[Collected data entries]

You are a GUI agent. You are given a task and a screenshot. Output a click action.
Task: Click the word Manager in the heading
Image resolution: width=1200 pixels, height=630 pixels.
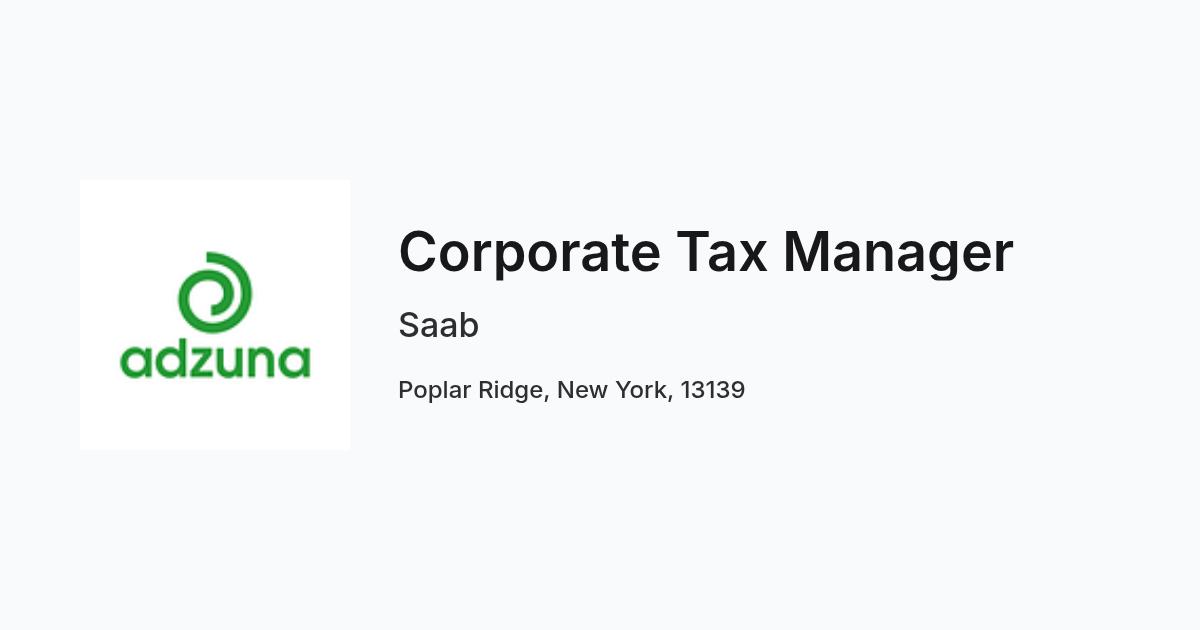[x=898, y=254]
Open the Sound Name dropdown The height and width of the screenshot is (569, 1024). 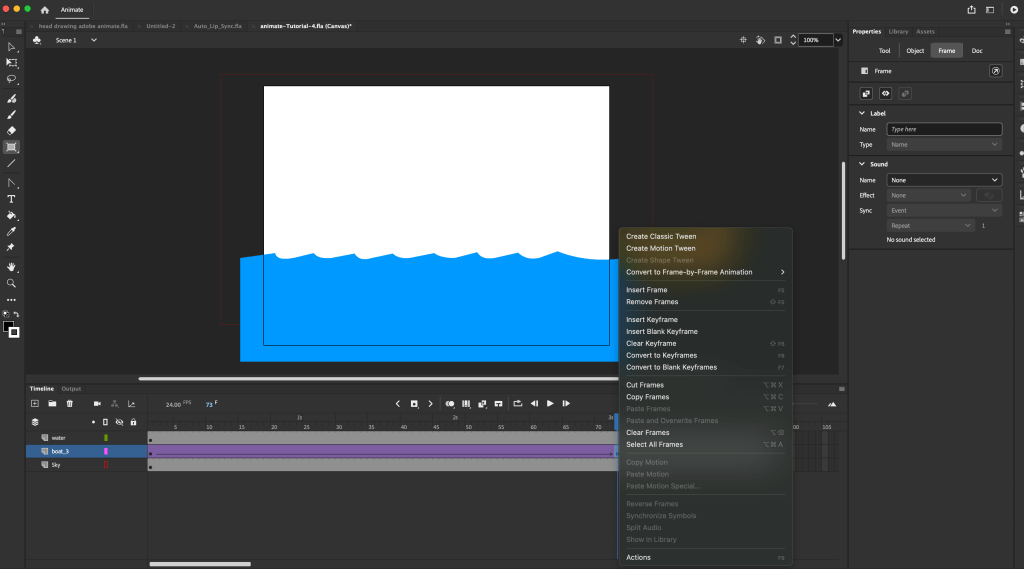click(943, 180)
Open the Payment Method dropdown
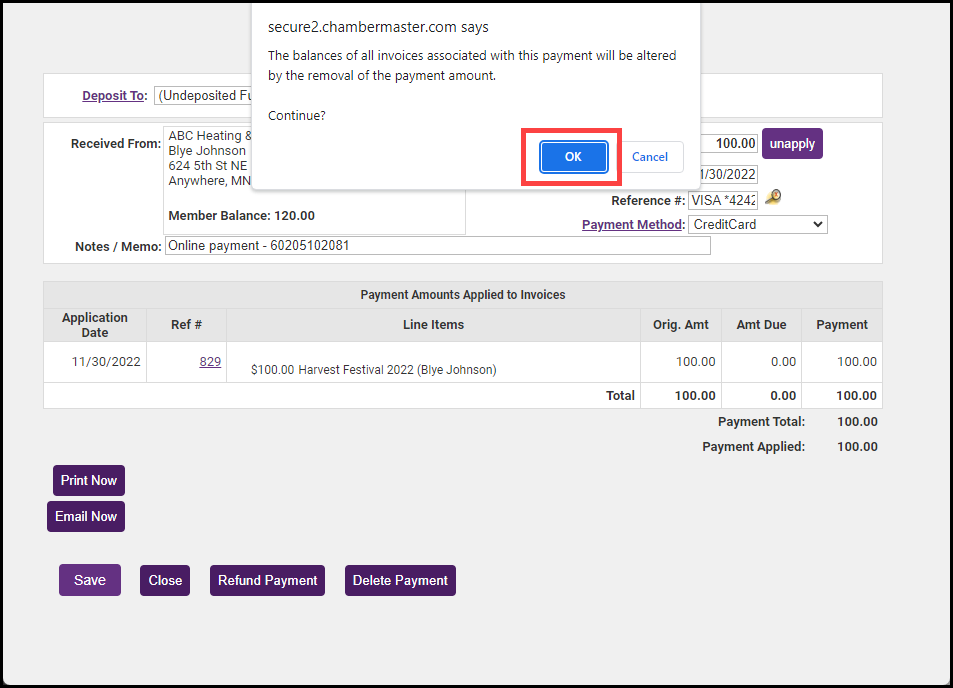The width and height of the screenshot is (953, 688). [757, 225]
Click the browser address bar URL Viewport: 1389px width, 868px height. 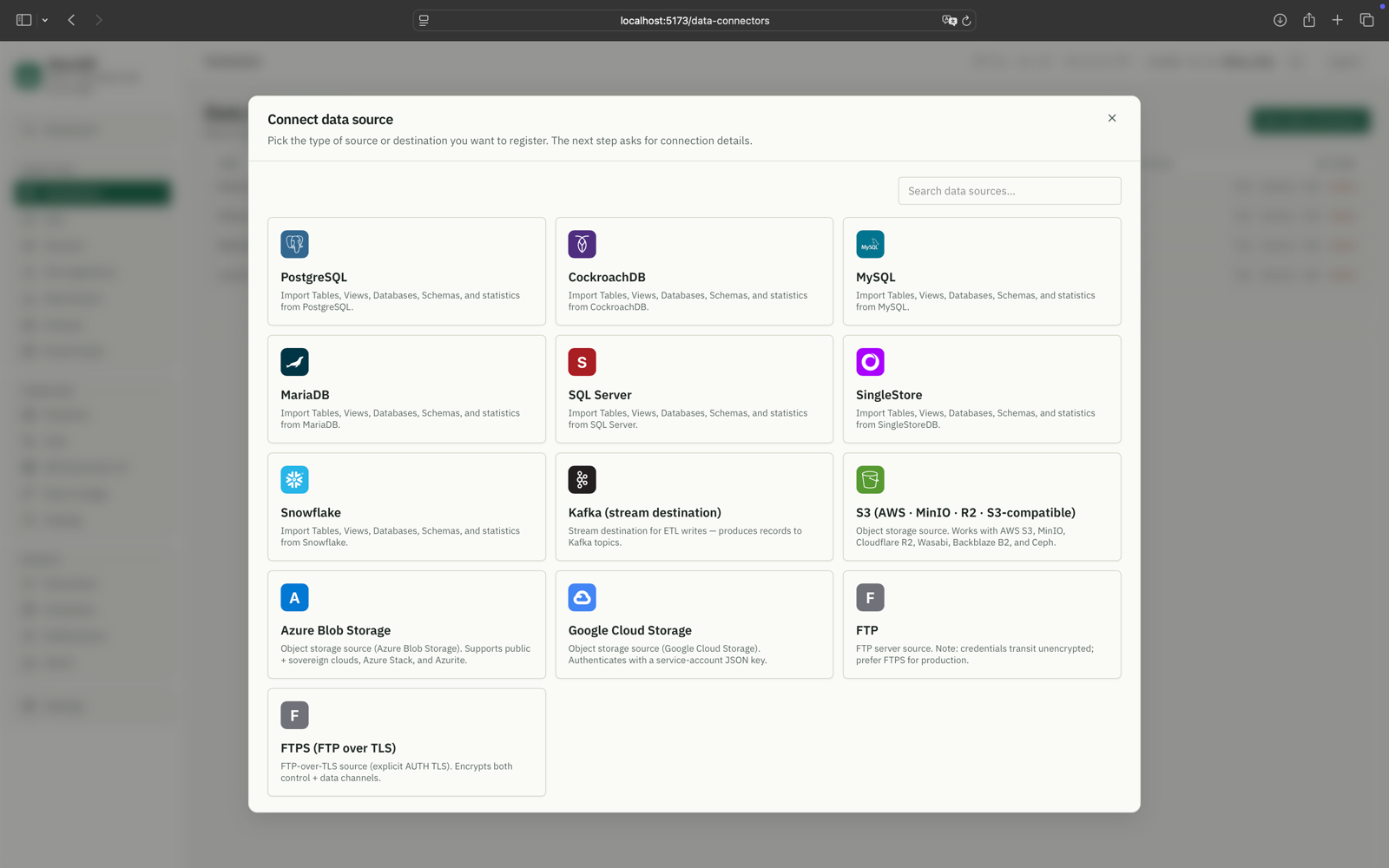pyautogui.click(x=694, y=21)
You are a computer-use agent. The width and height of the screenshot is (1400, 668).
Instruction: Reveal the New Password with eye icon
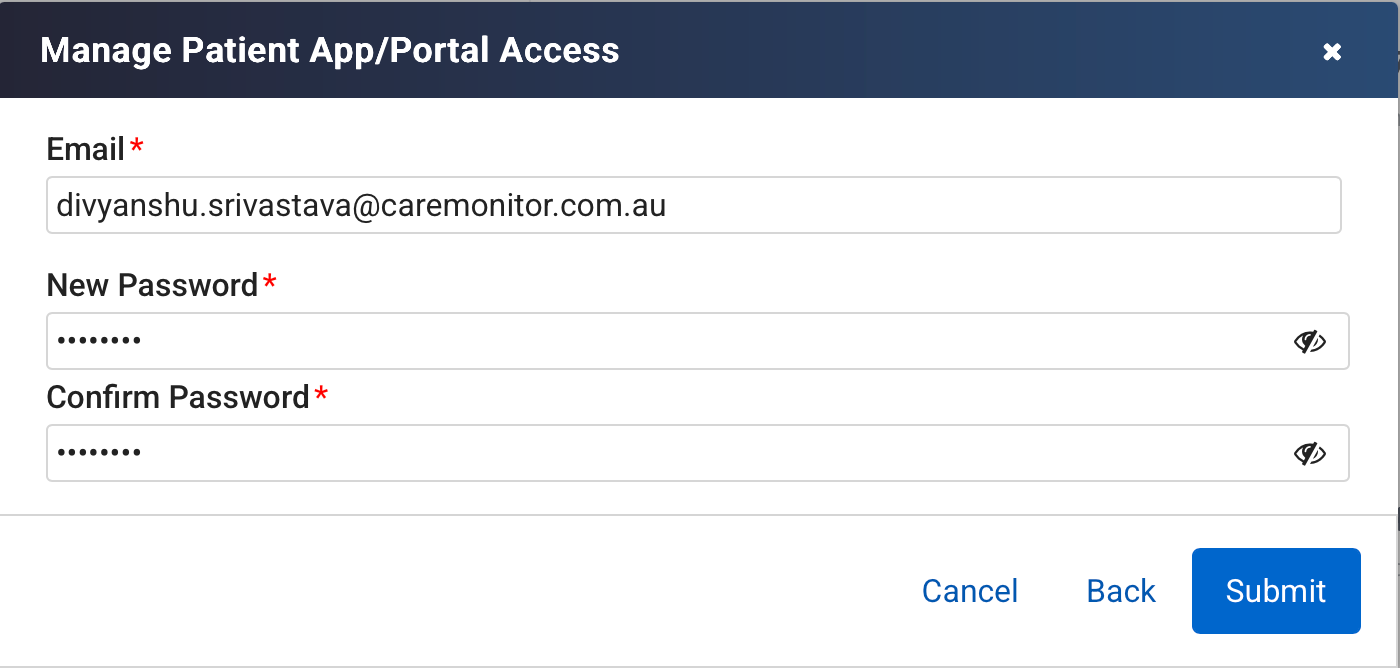point(1309,342)
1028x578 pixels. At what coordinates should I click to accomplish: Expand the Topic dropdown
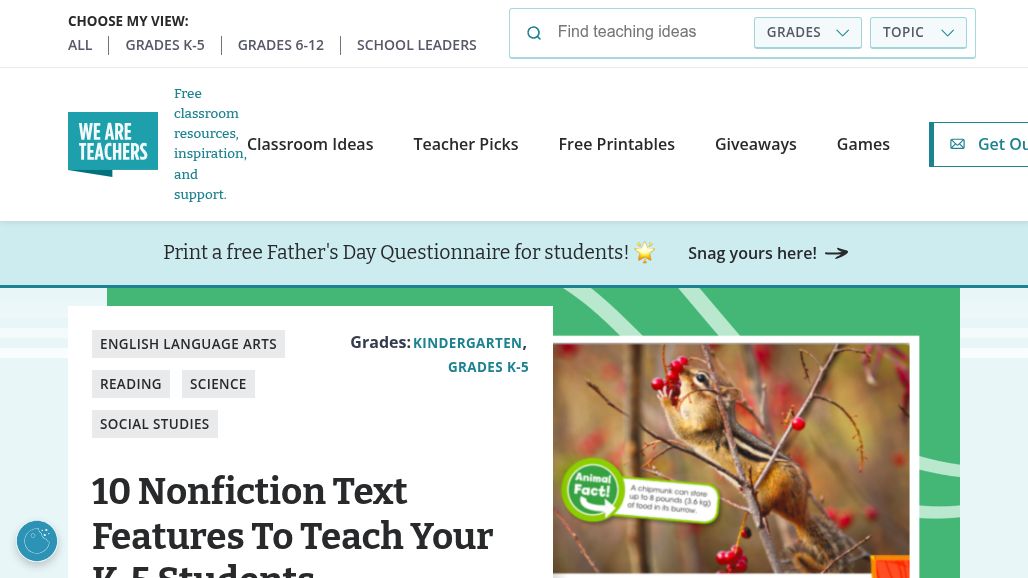(918, 33)
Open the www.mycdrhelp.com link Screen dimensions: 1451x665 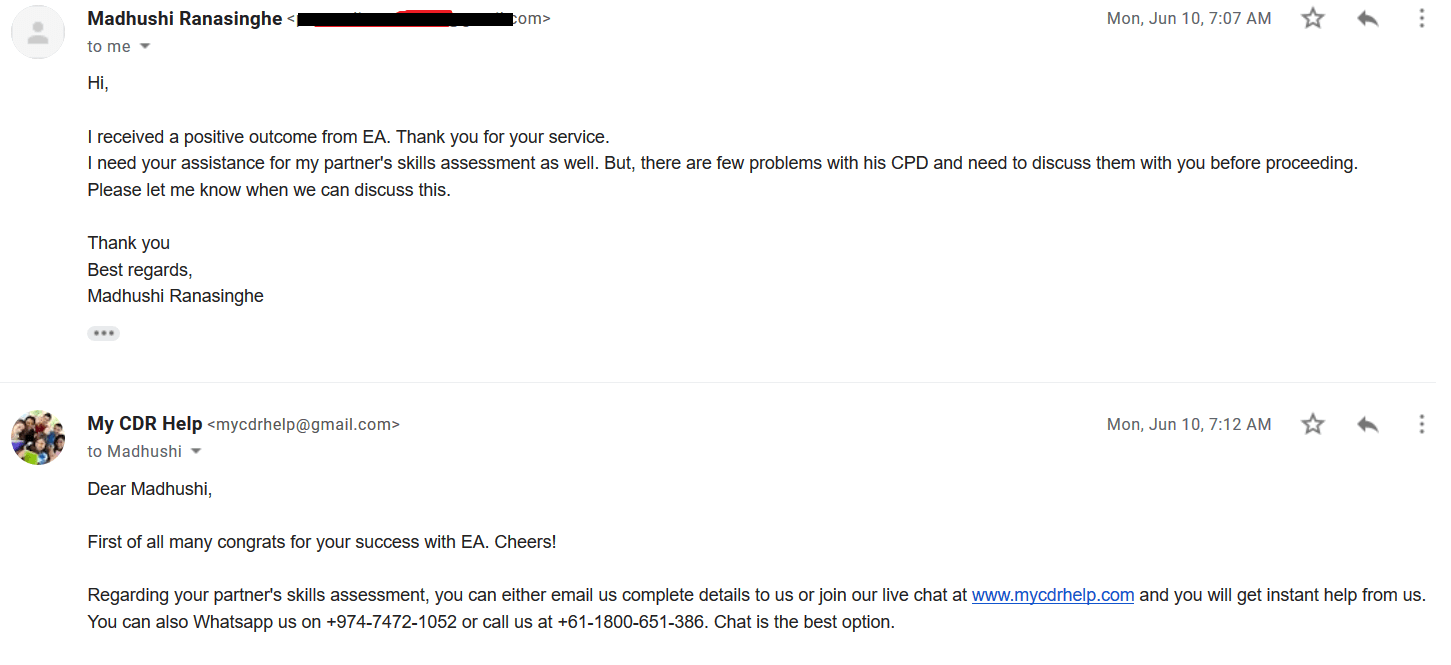click(1052, 594)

Action item = Look over the entries above and tally the lines containing the string "agent"; the answer is that total only.

Response to this exercise = 2